*** Opening of PASSAGE ***

Act Three starts back inside Shirley’s living room. It’s right after the funeral and everyone is sitting around wearing black, mourning. This is the part of the play where Madea goes “off-script” and starts yelling at all the characters off the top of his/her head. He/she is like, “You need to stop dealing drugs and start a business. You need to stop yelling at your husband. You need to start yelling at your wife. The only reason you’re retarded is because your mom was raped by her father and no one wants to talk about it. And I’m mad about the mortgage crisis, and Haiti, and why can’t kids respect their elders?” Everyone claps. After that, the show just turns into a giant sing-along for the next 45 minutes, with each character singing his or her own rendition of a Lenny Williams, Rose Royce, or Luther Vandross song. Then, for closure, Madea chokes the drug-dealer’s girlfriend, the Real Estate agent apologizes to everyone for her behavior ever since she was raped, and the mechanic husband learns how to yell angrily at his wife in order to fix their marriage.
Then during the curtain call, Tyler Perry comes out (wearing men’s clothes) and gets a standing ovation. He grabs a microphone and tells everyone in the 5000-seat theater to sit down. He then delivers a thirty-minute advertsermon. He says he wrote Madea’s Big Happy Family in honor of his mother, who died in December. (As in December 2009. As in just over a month ago.) Then he says people have to stop getting diabetes so much. Then he says he’s going to donate a million dollars to Haiti. Then he says that his cable show House of Payne just wrapped its 172nd episode in just under a year and a half on the air. Then he informs everyone that it took shows like Seinfeld and Cheers eight years to accomplish the same feat. Then he tells everyone to go see his new movie Why Did I Get Married Too? on opening night, because in show business that’s the only day that matters.

*** Close of PASSAGE ***

* [TASK ITEM] Write out, word for word, everything in the play recap from "Then during the" down to "day that matters.".

*** Opening of RECORDED DATA ***

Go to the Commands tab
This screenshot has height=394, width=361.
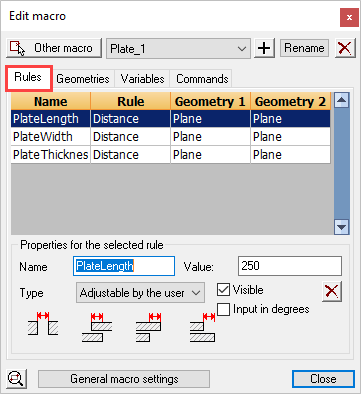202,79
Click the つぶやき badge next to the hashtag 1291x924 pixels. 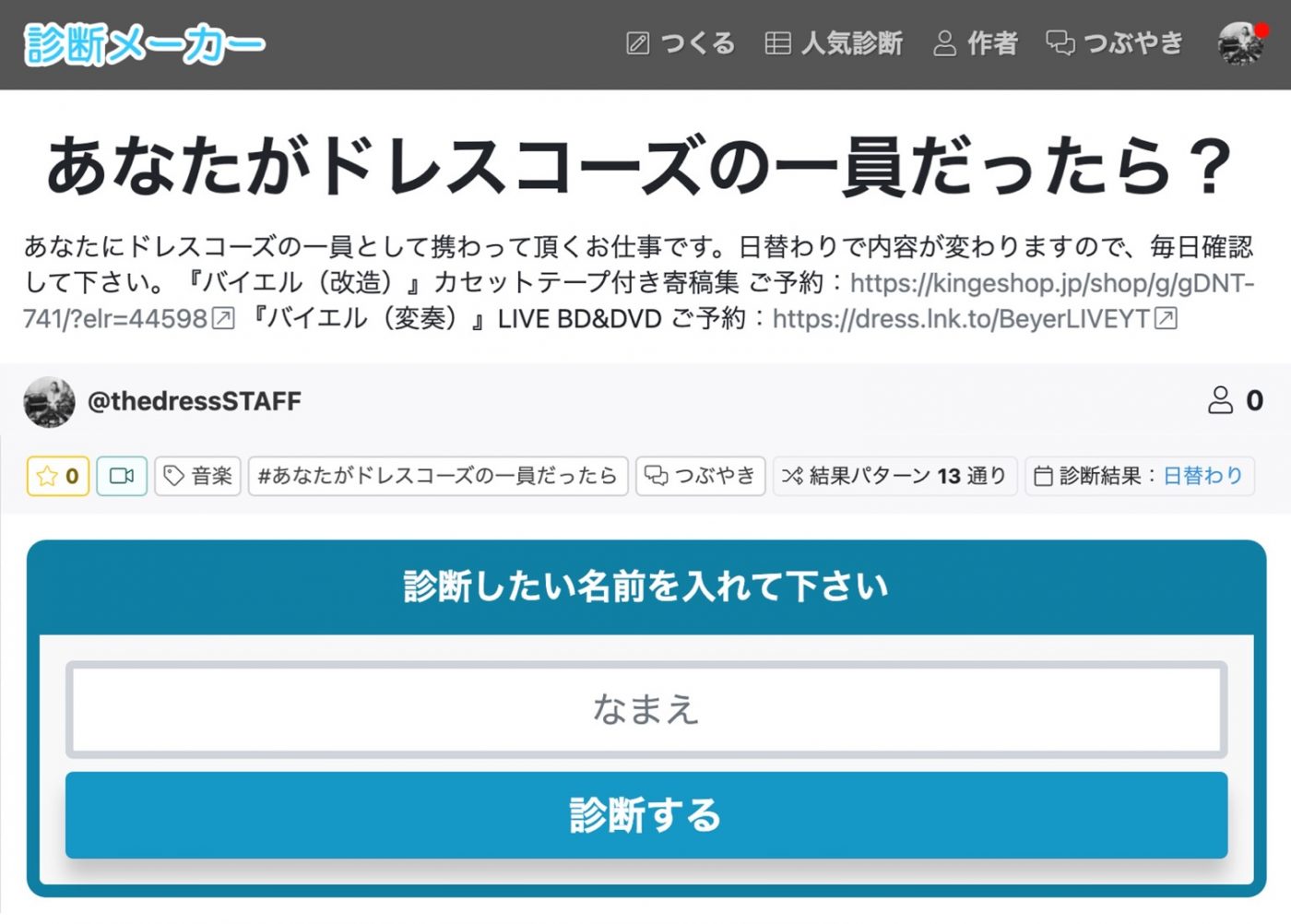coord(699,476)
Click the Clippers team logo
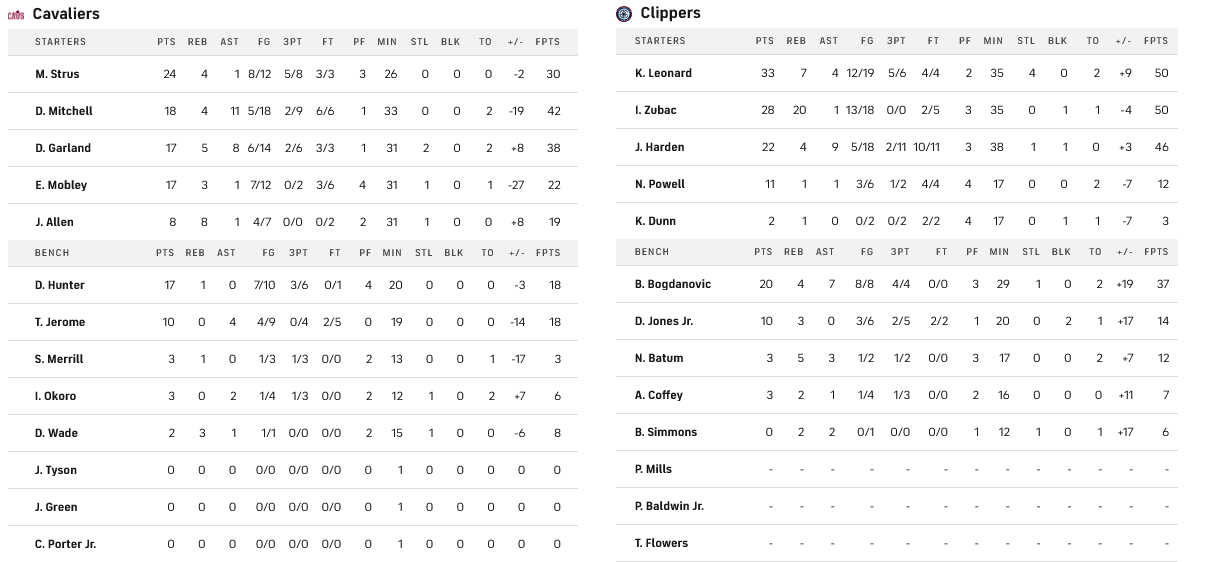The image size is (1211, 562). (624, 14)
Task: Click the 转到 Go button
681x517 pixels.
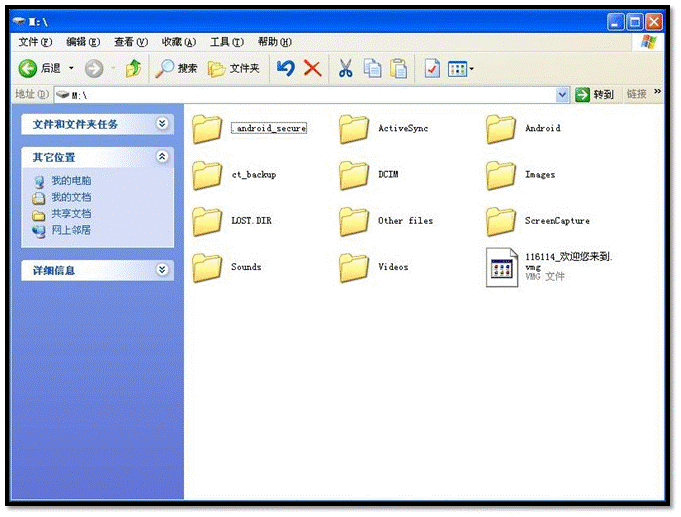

*** Close of RECORDED DATA ***

* [ANSWER SPACE]
Then during the curtain call, Tyler Perry comes out (wearing men’s clothes) and gets a standing ovation. He grabs a microphone and tells everyone in the 5000-seat theater to sit down. He then delivers a thirty-minute advertsermon. He says he wrote Madea’s Big Happy Family in honor of his mother, who died in December. (As in December 2009. As in just over a month ago.) Then he says people have to stop getting diabetes so much. Then he says he’s going to donate a million dollars to Haiti. Then he says that his cable show House of Payne just wrapped its 172nd episode in just under a year and a half on the air. Then he informs everyone that it took shows like Seinfeld and Cheers eight years to accomplish the same feat. Then he tells everyone to go see his new movie Why Did I Get Married Too? on opening night, because in show business that’s the only day that matters.